The Gothic characteristics of the oldest part of the building can still be seen in the Arms Room on the ground floor (used for the temporary exhibitions organized by the City Council), in the Hall of the Two Hundred on the first floor, and what was once the Residence of the Priors, on the second floor. Here it is possible to admire the Chapel of the Priors (Signoria), with frescoes by Ridolfo del Ghirlandaio (1514), the Hall of Audience and the Room of the Lilies, which both open onto the Chancery where Niccolò Machiavelli - the author of The Prince - used to work, and the Room of Maps, originally a terrace and later a storeroom. The difference between Arnolfo's palace and the period of the first alterations is apparent in these last two rooms. With the expansion of the territory ruled over by Florence the space needed to house the Magistrates had to be enlarged as well and eventually it was to double in size.

The Palazzo Vecchio's exclusive role as the political representative of the city gradually lost importance from 1565 for three centuries, being partly replaced by the Uffizi and the new Pitti Palace. It came back to prominence
in the 19th Century after the Lorraine family had been expelled from the city in 1848. It became the seat of United Italy's provisional government from 1865-71, when Florence was the capital of the Kingdom of Italy, and housed the Chamber of Deputies (the Senate sat next door in the Uffizi, linked up by an overhead passageway above Via della Ninna). It was to return to its original function as the seat of the City Council in 1872.
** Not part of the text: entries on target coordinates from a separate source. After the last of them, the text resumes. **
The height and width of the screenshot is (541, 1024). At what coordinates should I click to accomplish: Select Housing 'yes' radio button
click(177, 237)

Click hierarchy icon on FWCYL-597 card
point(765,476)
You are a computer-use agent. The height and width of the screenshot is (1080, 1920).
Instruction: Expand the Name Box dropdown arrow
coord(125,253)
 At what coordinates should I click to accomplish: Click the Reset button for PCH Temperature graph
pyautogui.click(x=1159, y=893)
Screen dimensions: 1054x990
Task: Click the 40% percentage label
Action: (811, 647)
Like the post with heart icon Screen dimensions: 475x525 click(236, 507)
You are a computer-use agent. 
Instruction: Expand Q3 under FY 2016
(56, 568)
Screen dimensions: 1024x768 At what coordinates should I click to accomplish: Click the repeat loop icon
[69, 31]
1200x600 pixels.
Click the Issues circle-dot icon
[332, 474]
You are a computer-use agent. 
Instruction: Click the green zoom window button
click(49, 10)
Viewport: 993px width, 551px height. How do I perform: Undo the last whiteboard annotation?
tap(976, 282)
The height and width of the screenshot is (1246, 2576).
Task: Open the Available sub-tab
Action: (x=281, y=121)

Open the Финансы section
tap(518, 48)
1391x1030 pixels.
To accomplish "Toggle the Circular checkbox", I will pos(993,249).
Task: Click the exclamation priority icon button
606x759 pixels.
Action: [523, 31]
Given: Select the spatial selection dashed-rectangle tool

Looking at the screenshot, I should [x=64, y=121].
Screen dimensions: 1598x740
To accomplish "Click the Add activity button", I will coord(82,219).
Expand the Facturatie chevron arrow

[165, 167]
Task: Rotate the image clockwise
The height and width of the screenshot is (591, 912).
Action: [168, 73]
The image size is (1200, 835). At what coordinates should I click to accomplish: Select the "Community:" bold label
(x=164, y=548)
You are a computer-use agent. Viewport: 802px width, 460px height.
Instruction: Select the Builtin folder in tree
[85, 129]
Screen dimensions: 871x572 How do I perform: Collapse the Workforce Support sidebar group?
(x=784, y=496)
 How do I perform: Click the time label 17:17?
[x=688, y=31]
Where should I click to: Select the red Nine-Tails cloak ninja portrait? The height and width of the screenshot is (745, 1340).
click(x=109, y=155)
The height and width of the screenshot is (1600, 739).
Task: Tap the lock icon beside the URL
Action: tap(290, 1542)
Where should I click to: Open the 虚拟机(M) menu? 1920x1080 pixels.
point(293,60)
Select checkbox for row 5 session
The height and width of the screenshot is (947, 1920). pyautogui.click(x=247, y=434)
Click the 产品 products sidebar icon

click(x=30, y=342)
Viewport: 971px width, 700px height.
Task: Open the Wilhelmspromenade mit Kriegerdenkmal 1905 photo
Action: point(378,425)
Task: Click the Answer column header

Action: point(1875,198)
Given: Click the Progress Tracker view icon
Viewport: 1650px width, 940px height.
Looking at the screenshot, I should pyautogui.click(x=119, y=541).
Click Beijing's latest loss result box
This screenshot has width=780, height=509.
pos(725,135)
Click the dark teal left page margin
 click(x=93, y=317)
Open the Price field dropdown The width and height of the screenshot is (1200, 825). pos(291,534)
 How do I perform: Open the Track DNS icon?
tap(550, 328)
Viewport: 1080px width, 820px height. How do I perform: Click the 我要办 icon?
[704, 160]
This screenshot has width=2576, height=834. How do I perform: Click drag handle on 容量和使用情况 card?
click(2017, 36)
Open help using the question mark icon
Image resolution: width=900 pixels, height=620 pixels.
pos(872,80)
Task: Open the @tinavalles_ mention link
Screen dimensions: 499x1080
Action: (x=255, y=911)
Although the palace today contains the offices of the City Council, much of it can still be visited. The public can admire the Hall of the Five Hundred, the little Study of Francesco I and the four monumental apartments: the Quarters of the Elements, the Quarters of Eleonora of Toledo, the Residence of the Priors and the Quarters of Leo X, where the reception rooms of the mayor and the council that governs the city are situated today. The Hall of the Two Hundred is once more being used for the meetings of the City Council and therefore not always open to the public. There are two entrances, both with airport style metal detectors and security: you have to check sharp objects etc. The side one is quieter in high season.


Hall of the Five Hundred


Introducing
the Medici family

The Medici family was a powerful and influential Florentine family from the 13th to 17th century. The family produced three popes, numerous rulers of Florence, and later members of the French royalty.

From humble beginnings (the origin of the name is uncertain, though it probably reflects a medical trade - medico), the family first achieved power through banking. The Medici Bank was one of the most prosperous and most respected in Europe. From this base, the family acquired political power initially in Florence, and later cross Italy and Europe.

Giovanni di Bicci de' Medici was the first Medici to enter banking, and while he became influential in Florentine government, it wasn't until son Cosimo the Elder took over that in 1434 as gran maestro that the Medici became unofficial head of state of the Florentine republic. The ‘senior’ branch of the family — those descended from Cosimo the Elder; ruled until the assassination of Alessandro de' Medici, the first Duke of Florence, in 1537. Power then passed to the ‘junior’ branch — those descended from Lorenzo the Elder, younger son of Giovanni de Bicci, starting with his great-great-grandson Cosimo I the Great.